病は突然ではない。「負の積み重ね」がとんでもない事態に!『40歳からの健康年表』

健康・美容

2020/5/8

『40歳からの健康年表』(荒井秀典/文藝春秋)

「小さいことを積み重ねるのが、とんでもないところへ行くただひとつの道だと思います」とは、野球界のレジェンド、イチロー氏が残した名言。これはイチロー氏のような偉業とは逆に、マイナスな事象でも同じことがいえる。

 最もわかりやすいのは「健康」だ。病の多くは突然、発生するものではない。長期にわたる小さな不摂生や無理、不調の放置が、いつか大きな病として自らを襲ってくる。一見、突発的事故に思えるような怪我の類いも、長年にわたる運動不足や筋力の衰えを放置していたことが遠因になっていることもあるはずだ。そんな「負の積み重ね」が「とんでもない」事態になったり、如実に体力や気力でカバーできなくなってくるのが40歳代からである。

 だからこそ、病で苦労したくなければ、今からでも遅くないので「負」ではなく「正」の小さな積み重ねを始めたい。

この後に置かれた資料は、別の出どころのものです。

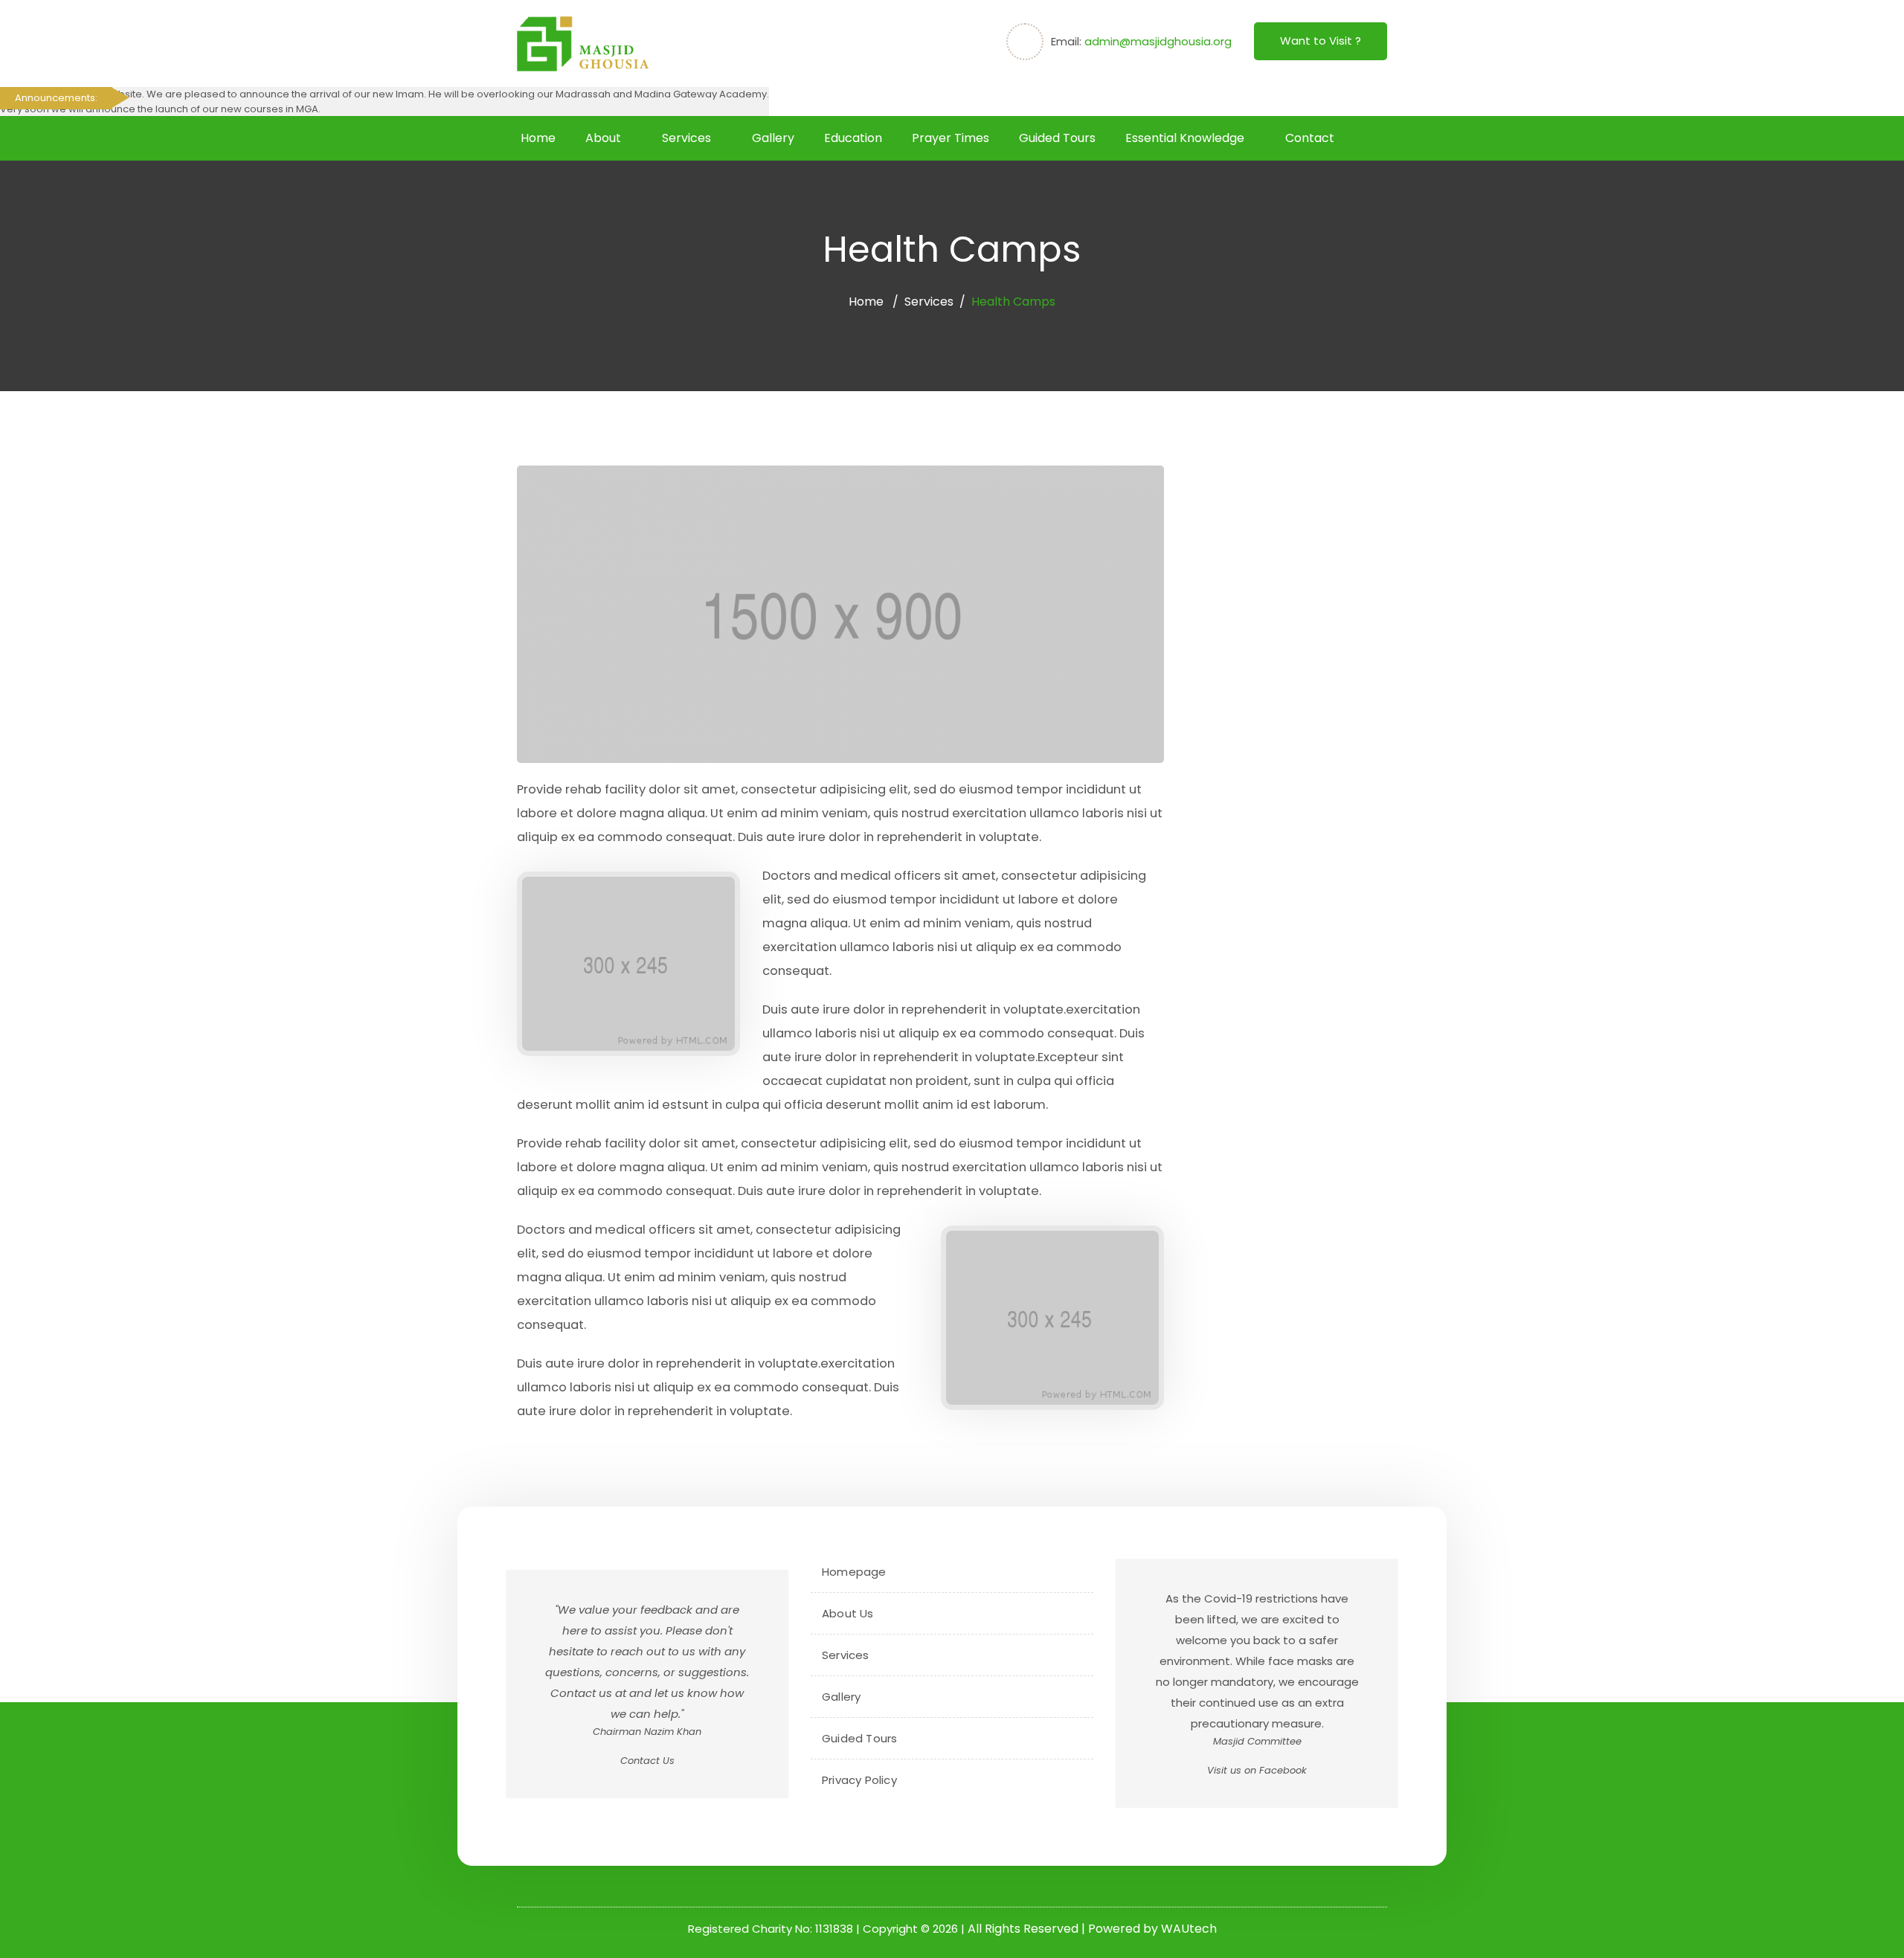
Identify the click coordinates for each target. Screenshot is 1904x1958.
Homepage (854, 1571)
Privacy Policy (859, 1780)
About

しかし、これまで健康に関心を向けてこなかった身からすれば、何をどうしたらいいのか? 自分にはどのような危険が迫っているのかすらわからない。

 そんなとき、指針になってくれそうなのが『40歳からの健康年表』(荒井秀典/文藝春秋)である。タイトル通り、編集の妙となっているのは「年表」。病気ごとではなく、40歳代から80歳代まで、10歳区切りで、その年代が発症しやすい病気がまとめられ、その内容、初期症状や対策などが簡潔にまとめられている。自分の年齢に合った病気の危険性を一気に把握できるのはもちろん、その先に待つ病気も知ることができるので、予防にも役立つ。言ってみれば老いていく人間が健康で過ごせるための道しるべ。ナビゲーションのような一冊だ。

 簡潔にまとめられている分、網羅性は高い。高血圧や糖尿病、心筋梗塞などポピュラーな病気はもちろん、眼瞼下垂(40歳代)、加齢黄斑変性(50歳代)、オーラルフレイル(60歳代)、アミロイド・アンギオパチー(70歳代)など、病気と無縁の生活をしている人(あるいは「病気や不調から目をそらしている」人)であれば、あまり耳にしたことがない病気もカバー。人によっては自分の身に降りかかってきやすい病気を知るきっかけになるかもしれない。

 ちなみに各年代のパートには「老化の加速がはじまる年代」(40歳代)、「三大疾病のリスクが高まる年代」(50代)という副題が付いているのだが、潔かったのが80歳代。その副題は「頼りになるのは体力」である。この年代になると細かな予防、治療うんぬんの前に、体力がないと健康寿命の維持はできないのだ、と妙に身につまされた。貪欲に80歳代を迎えたとき、ある程度、元気に生活を営みたいのであれば、今から運動習慣や、筋力維持のトレーニングなどで備えておいて損はない。

 本書には、そのための運動メニューも抜かりなくまとめられている。しかも、ジムなどに通う時間がない人へ向けたスキマ時間やオフィスでもできる運動メニューである。一通り読めば、そういった運動をすることが、いかに大切か痛感できるはず。淡々とまとめられ、羅列された病気群には、言葉は悪いが一種、脅迫的な効果もある(笑)。病気を知るとともに、気になりつつも始めるきっかけがなかった健康対策の起爆剤にもなってくれる一冊だ。